Let’s start with a brief history lesson.
Retail history stretches back almost 3000 years, to the greek agoras. Modern retail can be traced back to a shorter timeframe, in the 18th and 19th centuries, where mom-and-pop stores were commonly the community anchor points, selling pretty much everything the neighbourhood needed. In the mid 19th century, as manufacturing and industrialisation began to take root, the retail landscape again changed with the introduction of department stores. Names like Macys, Bloomingdales and closer to home, Robinsons, now offered a more upmarket shopping experience for an increasingly affluent audience. The operative word of this era is ‘experience’. Shopping at a department store was all about the enhanced customer experience. Product displays, demos, sampling and entertainment became part of the journey, and the more astute brands knew how to tap into this.
The 20th century was boom time for retail and consumerism. In 1913, the first convenience store opened at a gas station. In the 1920s, the first credit cards were introduced, and in the 1950s the first shopping mall was conceived. More recent evolutions have included big-box malls, warehouse and retail parks. The biggest change in the last 20 or so years has been the dominance of Ecommerce.
Like all the retail revolutions before it, Ecommerce thrives because it has a place in making the customer experience of the era better. Ecommerce offers better convenience, accessibility, range and price-shopping that ever before, and these are usually the focus areas for most Ecommerce businesses. For brick-and-mortar brands moving into retail, these are also good benchmarks to set in their transformation journey.
However, it must also be emphasised that the recipe to a successful business has largely stayed the same over the years. Customers buy, because you have a good and relevant product, competitive pricing, adequate supply, instant gratification, a positive buying experience and a strong reason to come back.
In recent times, many brands have started taking Ecommerce more seriously, out of necessity. The priority in such transformations is usually on the technology, platform and the promotional angles. However, fortifying your audience is perhaps the most important thing you can do today, that will bring you rewards for years to come.
Build your own audience. You goal should be to amass a strong following of loyal customers who also use their own voice to amplify your brand. Your customers are real people, who have taken the effort to research your product, engage with it, go through the purchase journey (be it online or offline). Assuming they’ve had a positive overall experience, isn’t it a waste not to capture that positive data? We’re all aware of the damage a negative experience can do, and we’ve invested in customer service to manage the negative ones. But we’re not doing enough to leverage on the positive ones. Modern-day POS technology can get you a system that tracks customer behaviour linked to purchase history for under $100 a month. Couple this with a good CRM system, and you can begin to work your most effective marketing channel. Happy customers are your strongest marketing tool, so have plan to use them from the beginning.

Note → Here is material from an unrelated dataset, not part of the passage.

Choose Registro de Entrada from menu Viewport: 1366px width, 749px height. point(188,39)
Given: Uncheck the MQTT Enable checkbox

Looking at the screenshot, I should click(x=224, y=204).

Leverage on positive experiences. The customer journey doesn’t end when the product is delivered. There are 2 key moments in the customer journey when happiness is at its highest. When you make the purchase, and when you receive/unbox the product.
The unboxing is a personal experience, which the brand is very much a part of. Use the opportunity to build a stronger relationship with your customer. Every little helps…
- A personalised message or product samplers
- A discount code for a returning customer
- Ask customers what they think of your product (a QR code and a form or chatbot are fairly easy and inexpensive to setup)
- Reward engagement by getting customers to do a review video
Convert negative experiences. As Ecommerce grows, so does the potential for problems in the delivery. Delays, breakage and lost parcels will all increase temporarily until the entire supply chain sings from the same sheet. Have a quick, actionable plan for managing shipment issues and disgruntled customers. The cost to your business is not just in terms of the product, but also in terms of how much potential loss in revenue that negative experience can bring. Going the extra mile, and then some, will make sure the customer is turned into your most valuable asset. Have a clear plan for this.
Most importantly, these changes should be ingrained into your brand’s DNA and how it treats its customers, and cascaded town to every layer within your organisation.
Things will never be the same again. Bring it on!